HISTORIA DE EL SABADIEGO

Texto : Miguel Ángel Fuente Calleja, Cronista Oficial de Noreña.

Muy antigua tiene que ser la historia del sabadiego , cuando ya en el siglo XVIII un noreñés ilustre, hijo de Don Menendo de Llanes y de Doña María Antonia Argüelles, Alonso Marcos, nacido en el palacio de El Rebollín, que fue obispo de Segovia y arzobispo de Sevilla, cristianizó el embutido más humilde de cuantos se podían elaborar en cualquier samartín, contando para ello —faltaría más— con el beneplácito del rey Carlos III y por supuesto con la bendición de S.S. para hacer permisible su utilización para dar color y algo de sabor al pote español, porque a ver quién tenía el estómago atrevido para consumirlo en tiempo de vigilias, porque carne, lo que se dice carne, debía de llevar más bien poca, y en cambio, sí macizaban la tripa con trozos de distintas vísceras del gorrino, incluso con calabaza con tal de dar forma choricera a la tripa. De ahí debe de venir el refrán, lleno de desconfianza, de que «carne en calceta, que la coma quien la meta», aunque en este caso se utilizaba para dar gusto y olor a los potajes.
Así que con la confianza que ofrece el visto bueno del Vaticano, los chacineros noreñenses fueron evolucionando este embutido, que hasta entonces contaba con algunas similitudes con el sabadeño castellano que tuvimos oportunidad de degustar en Burgos y en Logroño; también mantiene ciertas características con el birika vasco y muchas coincidencias en ingredientes con el chorizo encebollado de la cercana Galicia, o sea que primos hermanos una vez más.
De todos modos, su elaboración en Noreña llegó prácticamente a desaparecer y solamente algún carnicero o fabricante con cierta dosis romanticista los elaboran de pascuas a ramos para su consumo familiar, lógicamente a su gusto y calidad.
Desapareció, asimismo, de las cartas y pizarras que indican las especialidades que cada chigre o sidrería ofrece a su clientela, lo mismo que en los escaparates de las tiendas, si es que se enseñó alguna vez, y, por supuesto, nunca fue apreciado en restaurante alguno, hasta que con el resurgir del olvido de los desprecios surgió un embutido «para hombres con pelo en pecho y para mujeres, muy mujeres», según dejó escrito Cela en un artículo del diario ABC , dedicado al producto que nos ocupa.
Todo cambió tras una noche de abril del año 1988 con motivo de la fundación de la Orden de Caballería, cuando se eligió como nombre propio de la misma al Sabadiego , en homenaje al producto más humilde de los elaborados en la villa condal asturiana (Noreña), un embutido típico pero «que no tenía ningún prestigio, que despreciaban los gourmets , evitaban los hambrientos, consumían de tapadillo los necesitados y elogiaban los masoquistas», con lo cual queda todo dicho, según lo refleja la gracia y la buena pluma del admirado Vilabella.
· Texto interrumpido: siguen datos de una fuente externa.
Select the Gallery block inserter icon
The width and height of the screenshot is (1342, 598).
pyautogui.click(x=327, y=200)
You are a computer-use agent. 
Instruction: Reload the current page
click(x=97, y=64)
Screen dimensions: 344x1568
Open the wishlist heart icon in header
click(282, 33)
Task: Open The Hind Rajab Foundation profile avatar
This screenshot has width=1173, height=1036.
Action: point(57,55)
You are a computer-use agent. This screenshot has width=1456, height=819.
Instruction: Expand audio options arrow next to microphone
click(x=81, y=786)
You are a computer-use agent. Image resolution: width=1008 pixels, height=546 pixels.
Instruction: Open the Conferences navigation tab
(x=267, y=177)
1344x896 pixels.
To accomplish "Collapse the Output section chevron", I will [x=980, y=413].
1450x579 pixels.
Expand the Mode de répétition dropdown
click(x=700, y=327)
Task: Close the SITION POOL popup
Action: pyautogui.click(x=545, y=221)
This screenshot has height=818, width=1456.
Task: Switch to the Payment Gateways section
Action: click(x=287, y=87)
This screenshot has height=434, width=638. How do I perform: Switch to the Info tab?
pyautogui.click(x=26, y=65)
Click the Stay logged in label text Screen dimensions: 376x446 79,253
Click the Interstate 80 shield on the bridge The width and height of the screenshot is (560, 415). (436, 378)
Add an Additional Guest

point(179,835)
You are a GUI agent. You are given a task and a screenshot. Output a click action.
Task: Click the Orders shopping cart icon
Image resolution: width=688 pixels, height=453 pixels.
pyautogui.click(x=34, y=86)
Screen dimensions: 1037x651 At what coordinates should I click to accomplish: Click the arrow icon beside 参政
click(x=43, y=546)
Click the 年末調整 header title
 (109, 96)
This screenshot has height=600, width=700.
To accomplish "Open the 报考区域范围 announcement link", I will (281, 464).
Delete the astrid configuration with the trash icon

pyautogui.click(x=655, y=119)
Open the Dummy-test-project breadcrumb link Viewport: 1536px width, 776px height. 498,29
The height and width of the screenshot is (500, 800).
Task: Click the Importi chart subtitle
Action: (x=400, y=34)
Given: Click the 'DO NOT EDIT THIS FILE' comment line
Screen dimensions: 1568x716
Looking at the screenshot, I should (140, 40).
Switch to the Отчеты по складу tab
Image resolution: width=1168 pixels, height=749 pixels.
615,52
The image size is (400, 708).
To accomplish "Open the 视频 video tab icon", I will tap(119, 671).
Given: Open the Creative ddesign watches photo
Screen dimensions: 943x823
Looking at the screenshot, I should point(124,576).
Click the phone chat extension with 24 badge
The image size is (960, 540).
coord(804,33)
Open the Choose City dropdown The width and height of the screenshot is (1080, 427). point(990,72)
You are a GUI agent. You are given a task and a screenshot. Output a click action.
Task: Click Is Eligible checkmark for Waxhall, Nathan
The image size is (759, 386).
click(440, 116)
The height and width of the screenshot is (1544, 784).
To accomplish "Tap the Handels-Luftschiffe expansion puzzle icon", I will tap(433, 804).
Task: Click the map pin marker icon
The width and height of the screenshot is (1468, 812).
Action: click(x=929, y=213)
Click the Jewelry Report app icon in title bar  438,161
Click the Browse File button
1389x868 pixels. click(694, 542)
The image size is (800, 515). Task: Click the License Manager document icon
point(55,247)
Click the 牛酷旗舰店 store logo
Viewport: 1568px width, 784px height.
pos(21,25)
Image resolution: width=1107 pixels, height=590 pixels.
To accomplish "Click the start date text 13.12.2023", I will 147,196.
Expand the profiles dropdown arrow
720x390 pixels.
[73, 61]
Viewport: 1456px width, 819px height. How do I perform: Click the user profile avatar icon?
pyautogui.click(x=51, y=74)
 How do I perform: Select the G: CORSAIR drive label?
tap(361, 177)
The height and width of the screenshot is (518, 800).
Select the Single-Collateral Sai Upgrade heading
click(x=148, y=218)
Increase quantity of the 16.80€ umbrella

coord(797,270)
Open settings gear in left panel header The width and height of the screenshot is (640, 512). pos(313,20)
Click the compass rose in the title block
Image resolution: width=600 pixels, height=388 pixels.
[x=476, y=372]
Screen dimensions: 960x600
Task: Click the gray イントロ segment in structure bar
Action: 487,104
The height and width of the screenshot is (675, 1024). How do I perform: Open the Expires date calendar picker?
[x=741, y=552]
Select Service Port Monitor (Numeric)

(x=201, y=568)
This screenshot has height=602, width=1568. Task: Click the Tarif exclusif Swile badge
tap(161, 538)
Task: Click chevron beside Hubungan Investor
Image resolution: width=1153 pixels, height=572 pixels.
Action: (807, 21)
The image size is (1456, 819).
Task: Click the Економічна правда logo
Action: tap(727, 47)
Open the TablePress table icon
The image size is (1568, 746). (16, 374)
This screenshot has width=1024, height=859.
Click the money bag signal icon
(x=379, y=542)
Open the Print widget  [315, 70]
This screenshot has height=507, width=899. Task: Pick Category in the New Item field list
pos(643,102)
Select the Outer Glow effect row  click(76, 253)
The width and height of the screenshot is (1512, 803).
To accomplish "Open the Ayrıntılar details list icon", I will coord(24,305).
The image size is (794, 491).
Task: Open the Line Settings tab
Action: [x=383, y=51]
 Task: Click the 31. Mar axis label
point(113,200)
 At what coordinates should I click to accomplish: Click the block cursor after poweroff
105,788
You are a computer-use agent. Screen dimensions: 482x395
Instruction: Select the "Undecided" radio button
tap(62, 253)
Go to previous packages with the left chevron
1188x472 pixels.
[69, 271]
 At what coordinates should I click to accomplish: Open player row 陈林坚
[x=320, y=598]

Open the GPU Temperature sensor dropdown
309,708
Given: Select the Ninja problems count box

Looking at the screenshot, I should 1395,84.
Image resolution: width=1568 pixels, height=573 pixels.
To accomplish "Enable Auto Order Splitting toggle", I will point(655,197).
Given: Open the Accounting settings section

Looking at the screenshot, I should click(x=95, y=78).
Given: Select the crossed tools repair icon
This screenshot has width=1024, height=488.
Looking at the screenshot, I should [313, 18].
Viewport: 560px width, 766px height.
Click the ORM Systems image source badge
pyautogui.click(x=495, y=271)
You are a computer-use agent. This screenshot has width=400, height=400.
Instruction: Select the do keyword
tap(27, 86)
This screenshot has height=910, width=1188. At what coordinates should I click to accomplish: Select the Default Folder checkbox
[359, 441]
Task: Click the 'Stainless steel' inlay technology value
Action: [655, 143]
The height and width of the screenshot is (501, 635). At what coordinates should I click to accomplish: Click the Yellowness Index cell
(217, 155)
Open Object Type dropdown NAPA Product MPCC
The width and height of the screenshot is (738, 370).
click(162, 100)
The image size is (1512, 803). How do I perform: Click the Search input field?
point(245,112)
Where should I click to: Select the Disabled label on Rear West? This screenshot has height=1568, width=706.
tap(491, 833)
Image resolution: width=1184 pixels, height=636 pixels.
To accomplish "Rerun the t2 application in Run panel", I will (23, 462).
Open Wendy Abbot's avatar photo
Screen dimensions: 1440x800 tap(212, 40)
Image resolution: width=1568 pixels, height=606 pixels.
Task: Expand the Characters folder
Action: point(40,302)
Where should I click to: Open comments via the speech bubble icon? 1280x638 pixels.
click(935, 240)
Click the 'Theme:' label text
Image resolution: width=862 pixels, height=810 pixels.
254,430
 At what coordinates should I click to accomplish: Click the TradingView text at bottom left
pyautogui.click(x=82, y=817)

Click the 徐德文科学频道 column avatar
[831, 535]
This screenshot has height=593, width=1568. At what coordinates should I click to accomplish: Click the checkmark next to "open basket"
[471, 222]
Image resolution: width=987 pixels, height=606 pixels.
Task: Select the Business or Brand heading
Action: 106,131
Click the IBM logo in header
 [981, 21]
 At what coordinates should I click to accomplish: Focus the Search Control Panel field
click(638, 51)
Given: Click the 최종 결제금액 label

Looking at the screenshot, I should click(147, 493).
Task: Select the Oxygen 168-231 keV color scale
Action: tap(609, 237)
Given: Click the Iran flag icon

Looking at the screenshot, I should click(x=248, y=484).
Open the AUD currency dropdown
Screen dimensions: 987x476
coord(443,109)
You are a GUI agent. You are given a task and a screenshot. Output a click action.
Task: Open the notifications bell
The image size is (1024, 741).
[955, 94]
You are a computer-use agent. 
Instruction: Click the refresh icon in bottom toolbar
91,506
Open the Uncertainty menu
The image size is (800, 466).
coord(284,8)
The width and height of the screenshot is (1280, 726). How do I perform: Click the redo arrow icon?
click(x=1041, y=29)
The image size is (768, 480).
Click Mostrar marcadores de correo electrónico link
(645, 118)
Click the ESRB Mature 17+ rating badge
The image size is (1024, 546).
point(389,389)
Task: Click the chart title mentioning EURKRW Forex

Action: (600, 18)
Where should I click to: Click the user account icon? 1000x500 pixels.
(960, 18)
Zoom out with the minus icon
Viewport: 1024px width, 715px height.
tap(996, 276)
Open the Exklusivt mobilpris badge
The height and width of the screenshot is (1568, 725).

Y el cambio sustancial, nunca mejor dicho, fue el transformar aquella sencilla chacina ahumada, reemplazando algunos de sus ingredientes, como fueron las carnes de calidad, sustituyendo a las vísceras, aunque no en su totalidad, pero manteniendo la cebolla, la sangre y el pimentón que lo caracterizan.
Tras esa modificación y la promoción surgida con las actividades de la Orden, el sabadiego ha vuelto al lugar que merecía, incluso a otros donde antes jamás había estado. Así, lo encontramos en varios restaurantes, como por ejemplo en los afamados José Luis de Madrid y en el del Teatro Real, donde semanalmente acompaña al plato de lentejas; Marcelo Conrado inventó un pastel que incluso mereció receta y elogios en el diario El País ; en Noreña, en el antiguo Casero lo presentan al horno, tomando de su salsa color las patatas fritas, y en la Tená de Alfredo lo mezclan con setas y mollejas de lechal al Pedro Ximénez; en La Fusta, Regina Fernández lo elabora con verduras, consiguiendo un chupito exquisito, tanto en sabor como en presentación; por Cangas de Onís, el bueno de Celorio dio su sabor a un arroz caldoso; Manuel Fraga aseguró públicamente que su fortaleza se debía al desayuno diario de un sabadiego de Noreña con un vaso de Albariño, y hasta Paco Ignacio Taibo I se atrevió con él en una cena en México, donde lo quisieron comparar en exotismo con un guiso preparado a partir de trompa de elefante, llevándose los aplausos el embutido de Noreña, que había llegado a Distrito Federal a través del indicativo de difusión de la cultura chacinera de un pueblo, aunque sí había una clara infracción a las normas aduaneras mexicanas, por lo estrictas que son sus prohibiciones en materias cárnicas. Además, lo sentimos también por el elefante que fue humillado por el sabadiego.